** Begin **
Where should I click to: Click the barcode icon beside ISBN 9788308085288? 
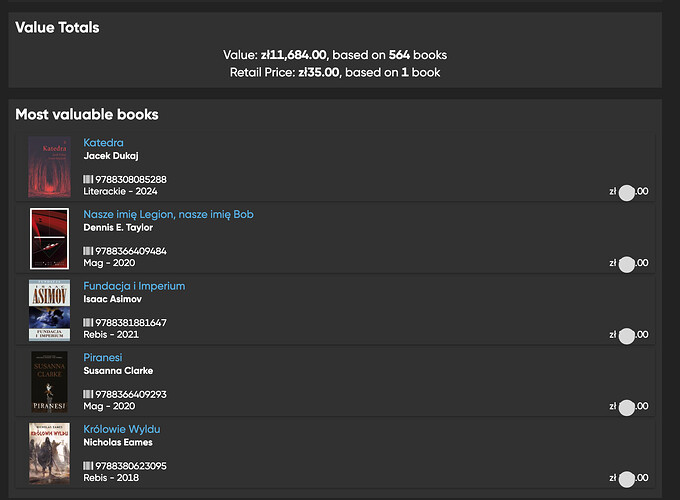pos(88,180)
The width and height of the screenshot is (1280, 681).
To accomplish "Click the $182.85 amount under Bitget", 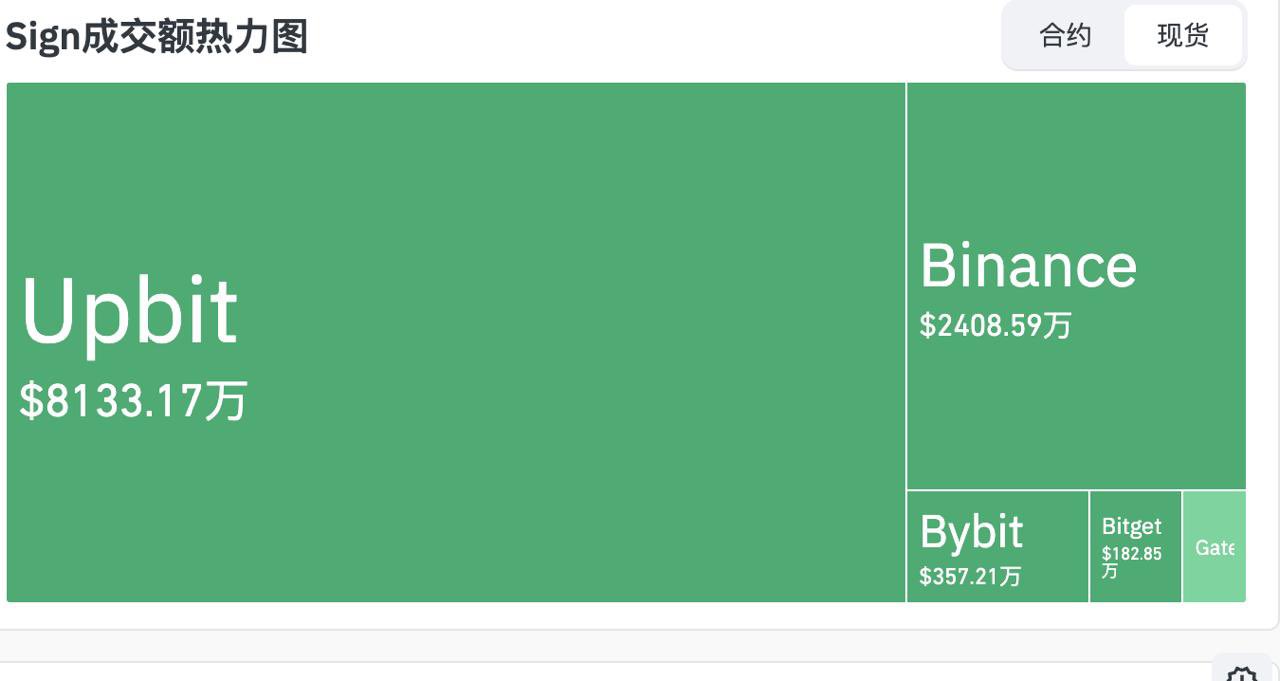I will (1131, 553).
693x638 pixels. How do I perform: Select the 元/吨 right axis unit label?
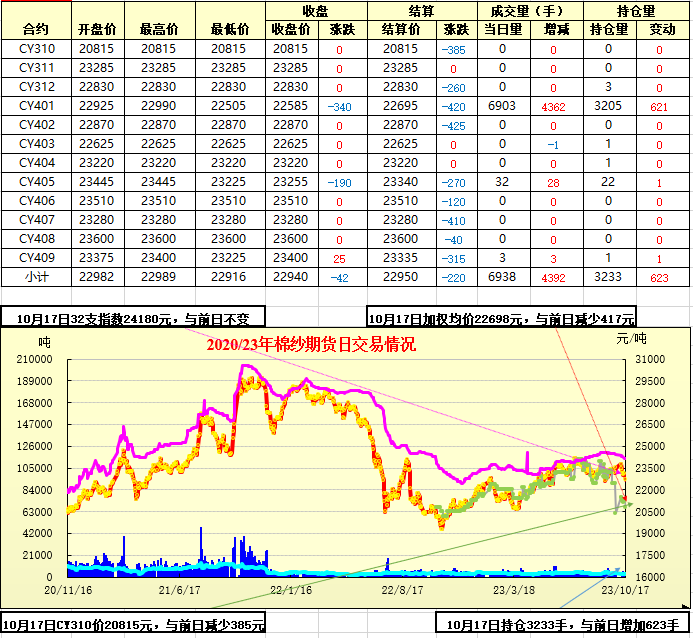[x=630, y=339]
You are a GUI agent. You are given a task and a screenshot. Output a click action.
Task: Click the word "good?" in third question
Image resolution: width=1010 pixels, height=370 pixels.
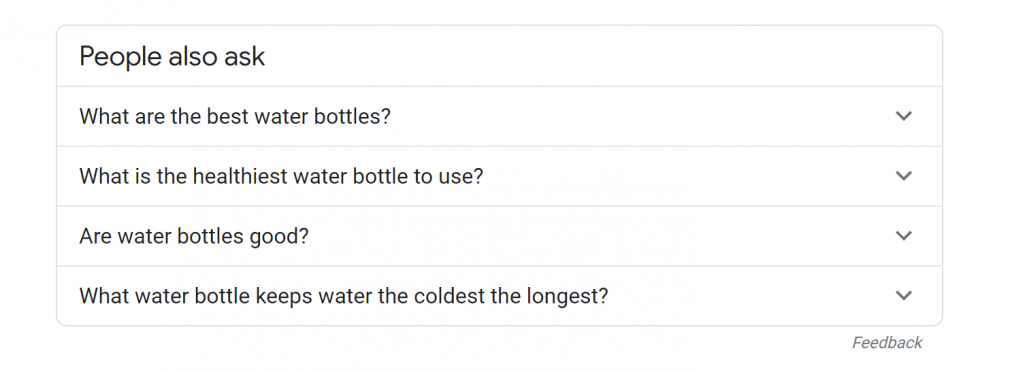click(279, 237)
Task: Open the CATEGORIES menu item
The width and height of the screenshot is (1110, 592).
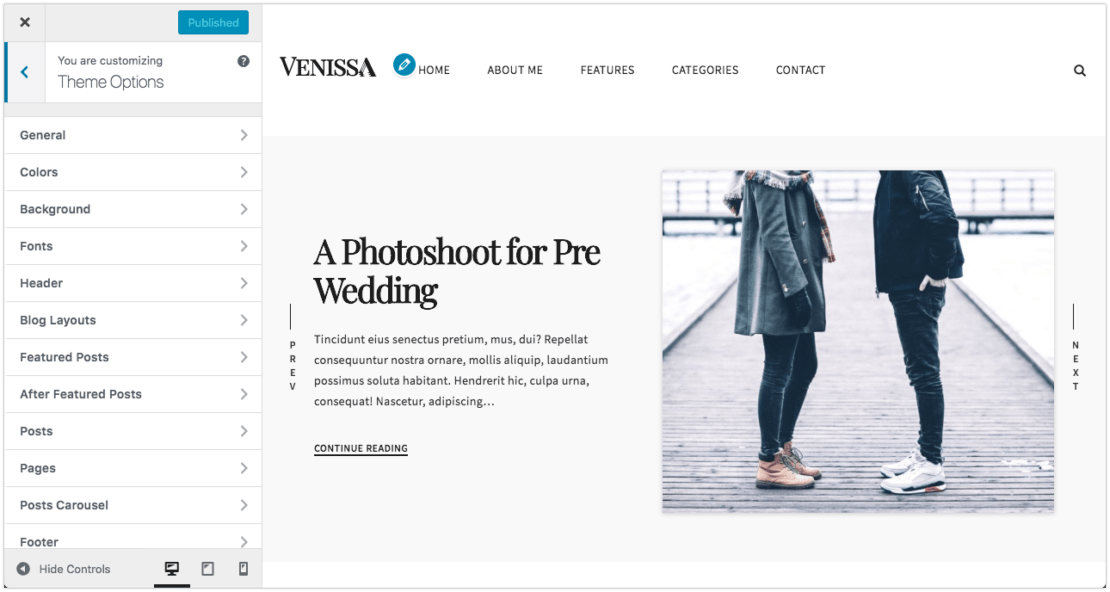Action: point(704,70)
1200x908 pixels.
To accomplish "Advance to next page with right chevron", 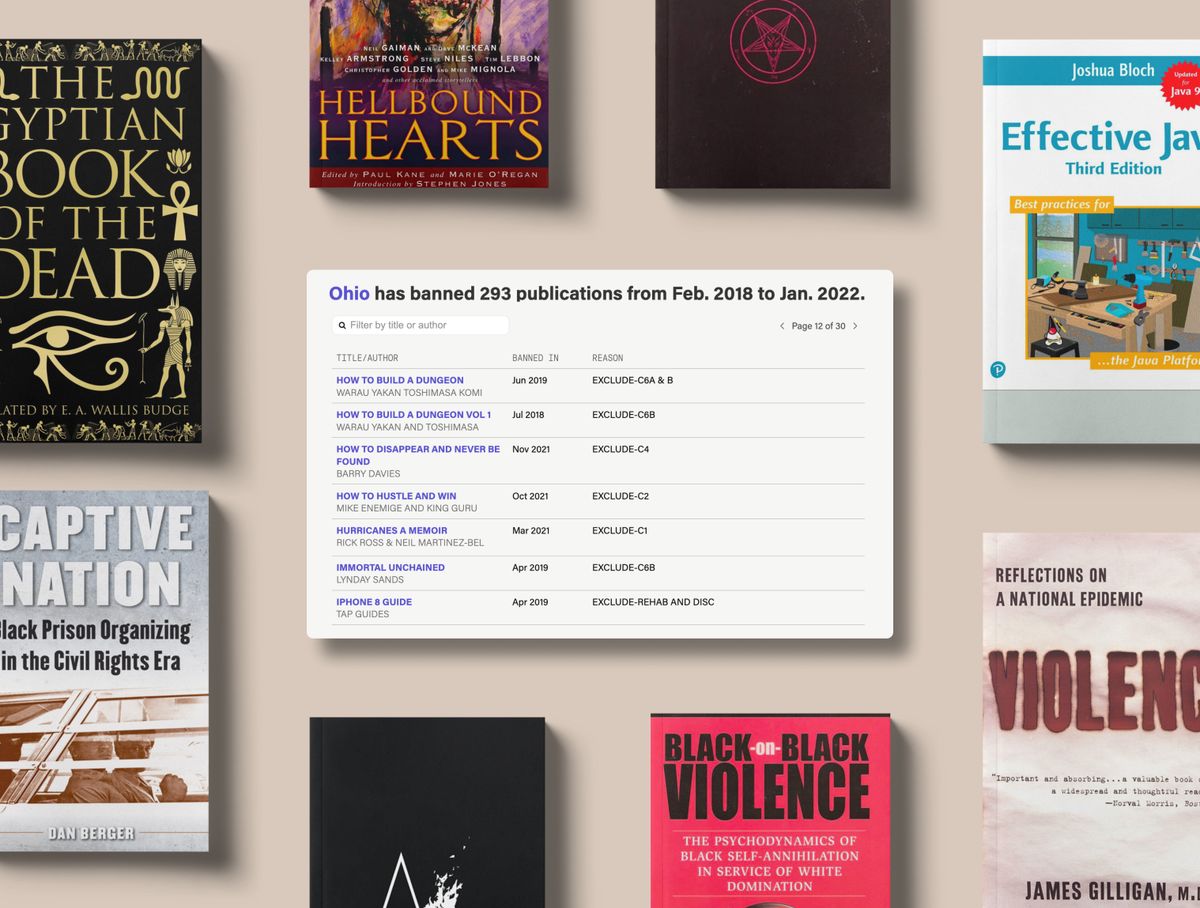I will coord(855,326).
** End **
Count the lines in the listing above that contain the string "width", matching case exactly, and give only the number.

3